Герасим Петрович, получив месячное увольнение, дал выплакать на своей груди счастливые слезы Любови Матвеевне и, насладившись радостями встречи, отправился с женой и дочерью в освобожденную, возвращенную ферму.
На ферме он встретился с Всеволодом Владимировичем.
Наивность ли, которая не покидает и в старости бескорыстных и честных людей, или присущая им привычка верить слову других, или то и другое оставляли Всеволода Владимировича в неведении. Он полагал, что, как и прежде, с наступлением теплых дней здесь будут работать его практиканты-«аграрники».
– Когда начнем пахать? – поздоровавшись, спросил он Сидора.
– Восподин бывший енерал, разве вы не видели над воротами ферменную вывеску?
– Какую ферменную, может быть, ты хочешь сказать – фирменную?
– А это все равно, – отвечал неторопливо и нагловато Сидор. – Ферма она или фирма, все равно теперь наша. Братьев Непреловых. Декрет-то ведь кончился. Аминь. И чья земля была, тех она и стала.
Только сейчас понял Всеволод Владимирович, о чем говорил Непрелов. Это больно кольнуло его. Он вспомнил, каким жалким червяком приполз к нему Сидор Петрович, прося не дробить землю и передать ее училищу. А теперь червь, извиваясь, превратился в удава.
Обида всегда рождает неожиданные мысли. Тихомиров вспомнил о долге, о невыплаченных деньгах и сказал:
– Хорошо. Твое – это твое. А мое – мое. Значит, половина земли…
– А где же барское генеральское слово, восподин Тихомиров Всеволод Владимирович? Вы же простили долг и порвали векселя.
– Да вы – господин мироед. Я отдал право на землю, но я подарил эту землю не вам, а мильвенскому политехническому училищу…
Как в кинематографе, из ничего и ниоткуда появился Герасим Петрович Непрелов. Английский френч. Серебряные погоны. Мягкие козловые сапоги с маленькими шпорами.
– Прошу прощения, ваше превосходительство. Имею честь приветствовать вас и поздравить с счастливым освобождением.
– Здравствуйте, поручик, – не разглядывая чиновничьих погон, ответил Всеволод Владимирович. – Я надеюсь, вы не поздравляете меня с освобождением от моей земли?

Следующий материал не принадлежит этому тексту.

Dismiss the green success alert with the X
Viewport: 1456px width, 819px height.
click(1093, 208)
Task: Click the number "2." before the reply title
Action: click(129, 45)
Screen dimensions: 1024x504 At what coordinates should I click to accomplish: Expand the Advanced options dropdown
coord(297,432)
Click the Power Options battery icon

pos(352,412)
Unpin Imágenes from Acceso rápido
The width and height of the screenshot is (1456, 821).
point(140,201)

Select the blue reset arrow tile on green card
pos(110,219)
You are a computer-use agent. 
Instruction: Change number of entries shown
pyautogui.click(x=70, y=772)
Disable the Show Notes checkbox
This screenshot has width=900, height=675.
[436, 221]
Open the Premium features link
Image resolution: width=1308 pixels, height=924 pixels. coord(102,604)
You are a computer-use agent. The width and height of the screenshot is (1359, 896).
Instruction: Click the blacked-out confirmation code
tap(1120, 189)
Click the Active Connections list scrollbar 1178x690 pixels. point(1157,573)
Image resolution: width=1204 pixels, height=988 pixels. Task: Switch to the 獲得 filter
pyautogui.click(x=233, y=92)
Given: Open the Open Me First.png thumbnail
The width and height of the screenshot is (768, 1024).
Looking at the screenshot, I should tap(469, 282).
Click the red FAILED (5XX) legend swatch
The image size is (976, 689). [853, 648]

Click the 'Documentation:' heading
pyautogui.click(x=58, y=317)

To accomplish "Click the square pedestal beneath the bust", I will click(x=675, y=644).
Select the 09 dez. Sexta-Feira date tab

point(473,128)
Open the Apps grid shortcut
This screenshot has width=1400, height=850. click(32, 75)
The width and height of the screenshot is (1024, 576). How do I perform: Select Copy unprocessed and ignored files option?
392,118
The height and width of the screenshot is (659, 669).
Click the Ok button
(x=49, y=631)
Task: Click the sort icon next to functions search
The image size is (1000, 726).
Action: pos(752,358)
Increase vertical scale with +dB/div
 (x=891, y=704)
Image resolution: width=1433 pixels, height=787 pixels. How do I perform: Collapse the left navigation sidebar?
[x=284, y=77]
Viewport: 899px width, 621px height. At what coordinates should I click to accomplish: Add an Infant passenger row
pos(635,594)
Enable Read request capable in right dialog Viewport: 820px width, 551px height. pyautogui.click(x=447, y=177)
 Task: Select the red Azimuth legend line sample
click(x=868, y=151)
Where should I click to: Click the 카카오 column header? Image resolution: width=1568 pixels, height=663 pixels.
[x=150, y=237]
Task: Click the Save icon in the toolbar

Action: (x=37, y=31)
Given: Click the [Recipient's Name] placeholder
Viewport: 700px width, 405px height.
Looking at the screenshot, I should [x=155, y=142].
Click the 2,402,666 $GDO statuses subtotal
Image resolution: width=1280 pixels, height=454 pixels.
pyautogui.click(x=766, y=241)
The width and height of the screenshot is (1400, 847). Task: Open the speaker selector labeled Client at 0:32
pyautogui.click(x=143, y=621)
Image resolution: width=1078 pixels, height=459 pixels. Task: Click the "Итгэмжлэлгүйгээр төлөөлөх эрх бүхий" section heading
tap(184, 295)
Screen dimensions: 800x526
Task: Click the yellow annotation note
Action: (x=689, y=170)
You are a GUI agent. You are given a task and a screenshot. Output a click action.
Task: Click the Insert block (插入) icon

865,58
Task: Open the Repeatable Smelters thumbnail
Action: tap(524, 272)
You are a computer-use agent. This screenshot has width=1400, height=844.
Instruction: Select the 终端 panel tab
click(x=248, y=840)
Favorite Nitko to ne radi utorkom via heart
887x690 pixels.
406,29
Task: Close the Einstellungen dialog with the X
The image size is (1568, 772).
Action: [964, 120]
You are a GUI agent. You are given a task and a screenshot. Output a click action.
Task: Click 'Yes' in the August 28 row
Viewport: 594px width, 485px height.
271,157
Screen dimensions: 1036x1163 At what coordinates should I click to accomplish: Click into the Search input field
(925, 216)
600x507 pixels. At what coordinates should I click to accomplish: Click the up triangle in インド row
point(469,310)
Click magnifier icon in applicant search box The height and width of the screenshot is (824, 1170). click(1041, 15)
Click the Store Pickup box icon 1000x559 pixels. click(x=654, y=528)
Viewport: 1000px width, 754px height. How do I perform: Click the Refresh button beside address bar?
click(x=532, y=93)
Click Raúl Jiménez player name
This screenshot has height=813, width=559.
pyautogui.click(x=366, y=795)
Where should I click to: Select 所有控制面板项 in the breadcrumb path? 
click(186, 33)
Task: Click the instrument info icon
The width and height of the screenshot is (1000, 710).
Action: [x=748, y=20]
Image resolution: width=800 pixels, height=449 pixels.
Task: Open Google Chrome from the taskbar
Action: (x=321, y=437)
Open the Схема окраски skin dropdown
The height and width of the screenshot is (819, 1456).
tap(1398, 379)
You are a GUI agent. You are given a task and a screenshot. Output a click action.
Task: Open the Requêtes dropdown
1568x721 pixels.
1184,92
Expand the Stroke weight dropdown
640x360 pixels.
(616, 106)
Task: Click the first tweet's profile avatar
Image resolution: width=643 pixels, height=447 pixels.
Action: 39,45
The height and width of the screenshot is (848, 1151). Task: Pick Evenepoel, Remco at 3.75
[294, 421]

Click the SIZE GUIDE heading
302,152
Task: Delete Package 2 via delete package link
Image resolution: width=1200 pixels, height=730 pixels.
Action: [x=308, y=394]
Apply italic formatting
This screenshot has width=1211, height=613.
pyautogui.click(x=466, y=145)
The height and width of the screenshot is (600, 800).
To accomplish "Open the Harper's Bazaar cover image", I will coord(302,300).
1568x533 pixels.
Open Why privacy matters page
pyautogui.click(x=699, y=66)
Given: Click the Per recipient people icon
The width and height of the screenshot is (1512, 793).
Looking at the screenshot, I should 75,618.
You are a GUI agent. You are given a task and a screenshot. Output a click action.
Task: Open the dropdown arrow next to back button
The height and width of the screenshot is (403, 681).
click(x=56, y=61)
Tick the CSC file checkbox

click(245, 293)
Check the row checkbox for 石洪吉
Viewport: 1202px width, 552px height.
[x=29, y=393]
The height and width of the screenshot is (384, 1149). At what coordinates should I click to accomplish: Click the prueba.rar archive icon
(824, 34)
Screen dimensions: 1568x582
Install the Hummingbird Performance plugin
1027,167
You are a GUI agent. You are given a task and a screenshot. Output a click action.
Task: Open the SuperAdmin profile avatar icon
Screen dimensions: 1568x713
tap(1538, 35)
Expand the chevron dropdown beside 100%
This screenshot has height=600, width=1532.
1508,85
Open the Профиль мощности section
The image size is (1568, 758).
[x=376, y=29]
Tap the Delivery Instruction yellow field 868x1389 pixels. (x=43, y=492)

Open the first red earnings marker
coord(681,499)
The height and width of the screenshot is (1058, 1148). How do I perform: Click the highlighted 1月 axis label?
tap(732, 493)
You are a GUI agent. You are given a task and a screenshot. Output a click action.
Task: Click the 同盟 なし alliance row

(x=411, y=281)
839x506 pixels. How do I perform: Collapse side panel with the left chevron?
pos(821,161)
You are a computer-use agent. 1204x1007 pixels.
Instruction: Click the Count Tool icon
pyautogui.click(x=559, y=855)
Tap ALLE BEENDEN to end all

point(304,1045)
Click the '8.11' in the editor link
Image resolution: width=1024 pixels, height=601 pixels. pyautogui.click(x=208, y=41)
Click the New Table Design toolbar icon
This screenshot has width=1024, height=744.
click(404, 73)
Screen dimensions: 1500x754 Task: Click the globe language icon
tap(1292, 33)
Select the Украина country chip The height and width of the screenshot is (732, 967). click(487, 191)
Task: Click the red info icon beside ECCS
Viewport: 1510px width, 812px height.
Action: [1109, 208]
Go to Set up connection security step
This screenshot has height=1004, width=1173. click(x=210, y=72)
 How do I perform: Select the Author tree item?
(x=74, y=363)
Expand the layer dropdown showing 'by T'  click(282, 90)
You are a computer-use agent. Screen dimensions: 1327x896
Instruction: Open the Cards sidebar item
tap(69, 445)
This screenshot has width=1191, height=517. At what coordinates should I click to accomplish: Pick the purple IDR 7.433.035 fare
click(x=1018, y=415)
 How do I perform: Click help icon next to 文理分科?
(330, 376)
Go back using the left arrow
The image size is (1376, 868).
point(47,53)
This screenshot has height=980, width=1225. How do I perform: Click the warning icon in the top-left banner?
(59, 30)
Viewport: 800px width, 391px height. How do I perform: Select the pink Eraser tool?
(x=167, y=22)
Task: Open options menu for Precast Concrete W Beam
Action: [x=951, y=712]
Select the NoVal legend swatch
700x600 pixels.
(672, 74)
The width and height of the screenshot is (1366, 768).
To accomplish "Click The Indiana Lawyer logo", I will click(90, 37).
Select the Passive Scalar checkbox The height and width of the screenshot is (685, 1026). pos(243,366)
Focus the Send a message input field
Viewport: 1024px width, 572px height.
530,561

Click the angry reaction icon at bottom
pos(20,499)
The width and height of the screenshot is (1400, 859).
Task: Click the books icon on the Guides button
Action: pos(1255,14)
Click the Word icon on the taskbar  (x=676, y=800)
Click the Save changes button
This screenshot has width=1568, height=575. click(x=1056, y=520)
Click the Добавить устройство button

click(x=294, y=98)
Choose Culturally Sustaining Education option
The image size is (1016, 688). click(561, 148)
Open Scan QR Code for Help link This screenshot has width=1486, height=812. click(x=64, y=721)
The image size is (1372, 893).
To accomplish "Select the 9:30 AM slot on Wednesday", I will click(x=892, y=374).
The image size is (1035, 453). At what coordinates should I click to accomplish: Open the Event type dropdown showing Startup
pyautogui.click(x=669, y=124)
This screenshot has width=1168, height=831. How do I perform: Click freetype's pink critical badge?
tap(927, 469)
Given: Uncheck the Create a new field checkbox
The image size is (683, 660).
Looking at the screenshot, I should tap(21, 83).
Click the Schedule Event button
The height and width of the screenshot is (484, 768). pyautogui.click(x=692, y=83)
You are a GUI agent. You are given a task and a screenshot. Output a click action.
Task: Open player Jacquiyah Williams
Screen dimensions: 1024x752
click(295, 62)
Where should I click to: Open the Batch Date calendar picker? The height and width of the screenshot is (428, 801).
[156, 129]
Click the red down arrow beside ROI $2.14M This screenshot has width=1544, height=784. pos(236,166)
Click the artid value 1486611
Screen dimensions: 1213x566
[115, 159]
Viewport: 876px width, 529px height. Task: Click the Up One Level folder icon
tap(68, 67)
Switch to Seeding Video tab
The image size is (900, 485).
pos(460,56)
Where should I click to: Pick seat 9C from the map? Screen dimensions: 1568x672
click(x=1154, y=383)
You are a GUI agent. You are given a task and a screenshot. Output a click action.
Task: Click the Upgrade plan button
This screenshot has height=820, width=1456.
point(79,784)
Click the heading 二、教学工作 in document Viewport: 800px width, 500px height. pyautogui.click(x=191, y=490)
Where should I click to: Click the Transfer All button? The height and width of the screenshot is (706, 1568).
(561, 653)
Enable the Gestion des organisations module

– Ваше превосходительство, – снова, не то издеваясь, не то отдавая должное генералу, вкрадчиво заговорил Непрелов, – нами будет выплачено все. Какими прикажете? Советскими, керенскими или царскими? – Он, звякнув шпорами, поклонился. Он многому научился за эти годы. Теперь уже Непрелов был не тем младшим чином, писарем с тремя лычками, каким знал его Всеволод Владимирович.
– Как у вас хватает смелости, поручик, предлагать деньги, переставшие быть деньгами!
– Однако, ваше превосходительство, – то козыряя, то вытягиваясь в струнку, спорил Герасим Петрович. – Когда вы отказались получить долг, эти деньги еще были деньгами. И если бы мы уплатили их вам, то они перестали бы стоить в вашем кармане, как они перестали стоить в нашем. Какая разница?
Всеволод Владимирович посмотрел в глаза Непрелова, менявшиеся сейчас не только в выражении, но, кажется, и в цвете, резко повернулся спиной и направился к воротам, где ждала его училищная лошадь, запряженная в легкий шарабан.
Непрелов знал, что генералу трудненько будет начать тяжбу. У него сын и невестка служат при Ленине в Москве.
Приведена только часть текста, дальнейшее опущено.